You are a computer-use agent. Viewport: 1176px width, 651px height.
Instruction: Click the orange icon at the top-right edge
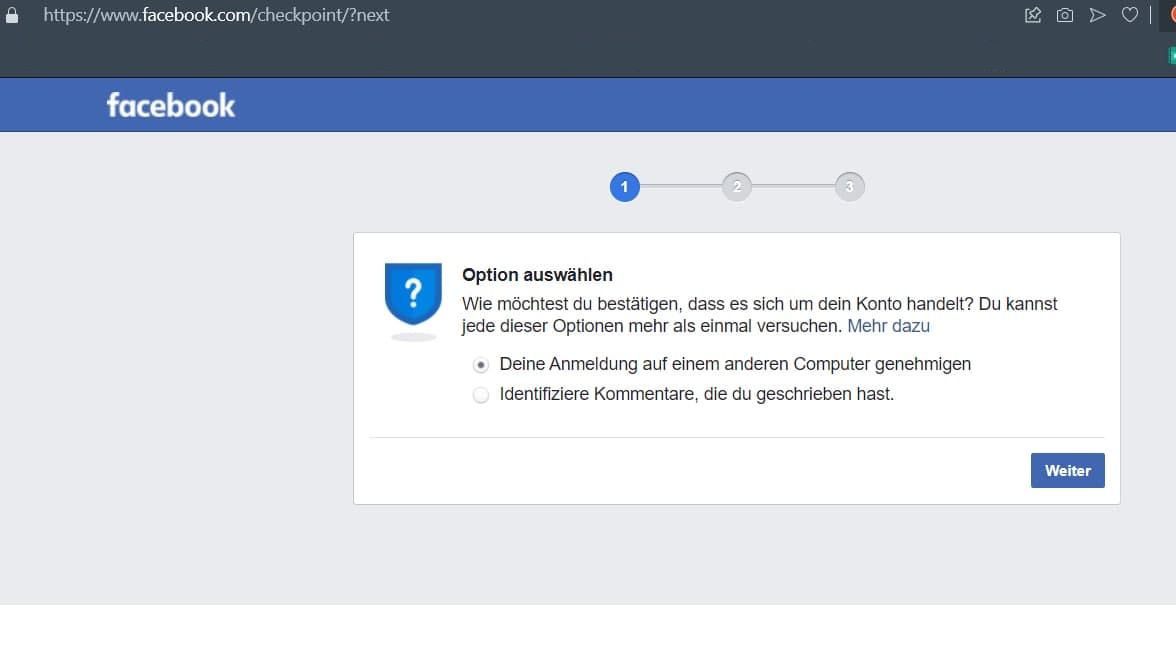coord(1172,15)
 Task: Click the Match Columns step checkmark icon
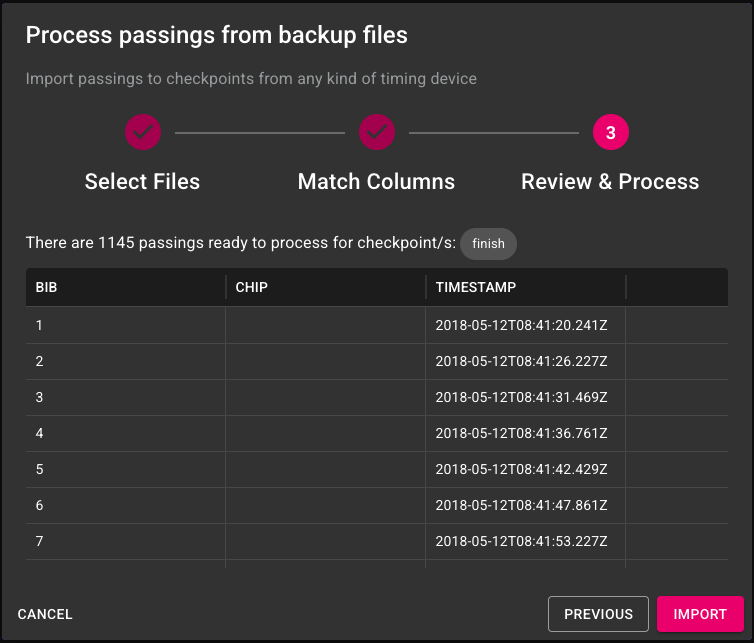click(377, 132)
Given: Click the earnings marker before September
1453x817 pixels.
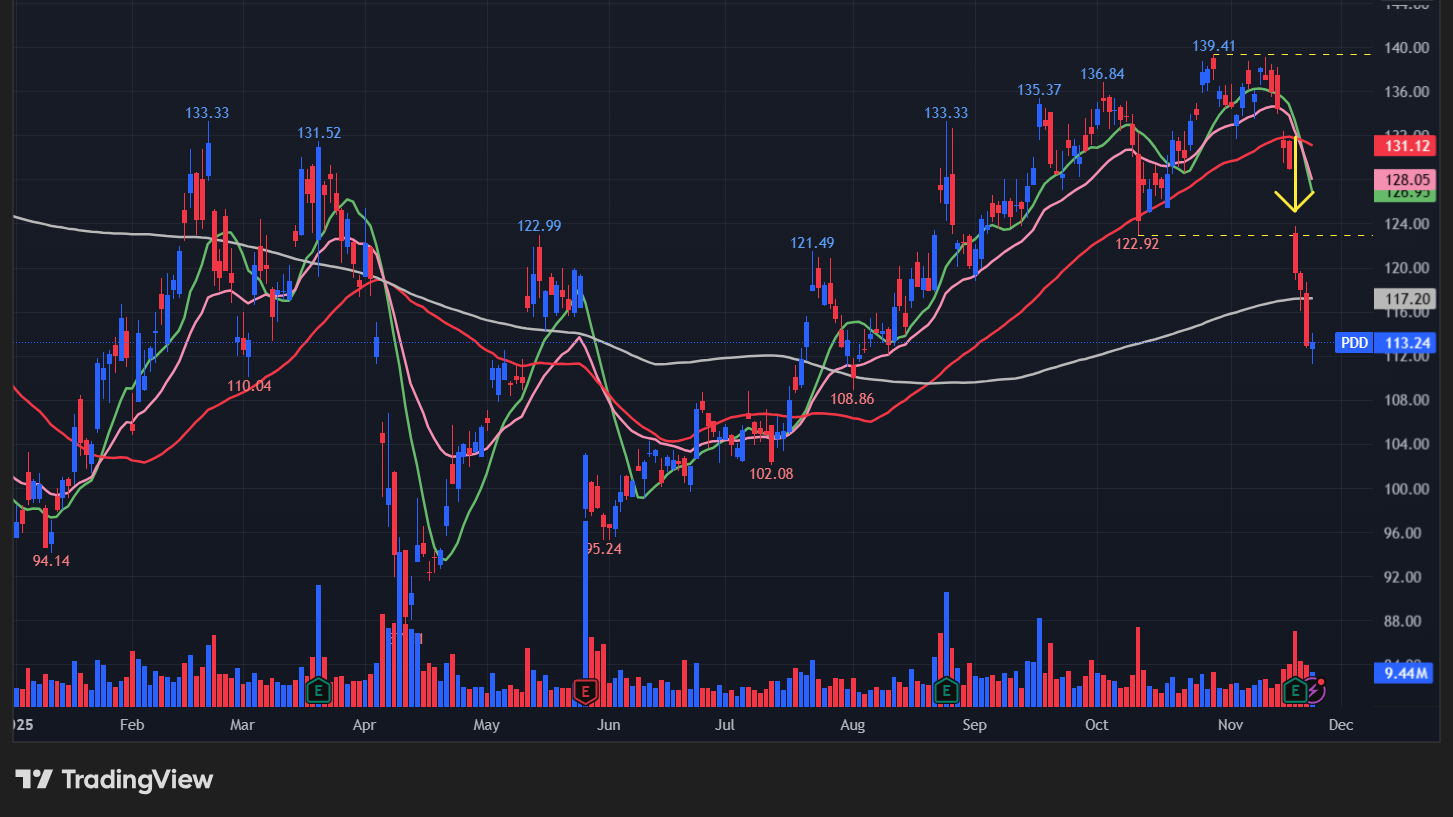Looking at the screenshot, I should (x=946, y=689).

::::::::::

### Aim of the exercise
Reproduce every entry above line for line, leaving out the pictures.

### Output for this task
You are a computer-use agent. Viewport: 1176px width, 651px height.
Instruction: Click the orange icon at the top-right edge
coord(1172,15)
 Task: Click the Match Columns step checkmark icon
click(377, 132)
Given: Click the earnings marker before September
1453x817 pixels.
Looking at the screenshot, I should (x=946, y=689).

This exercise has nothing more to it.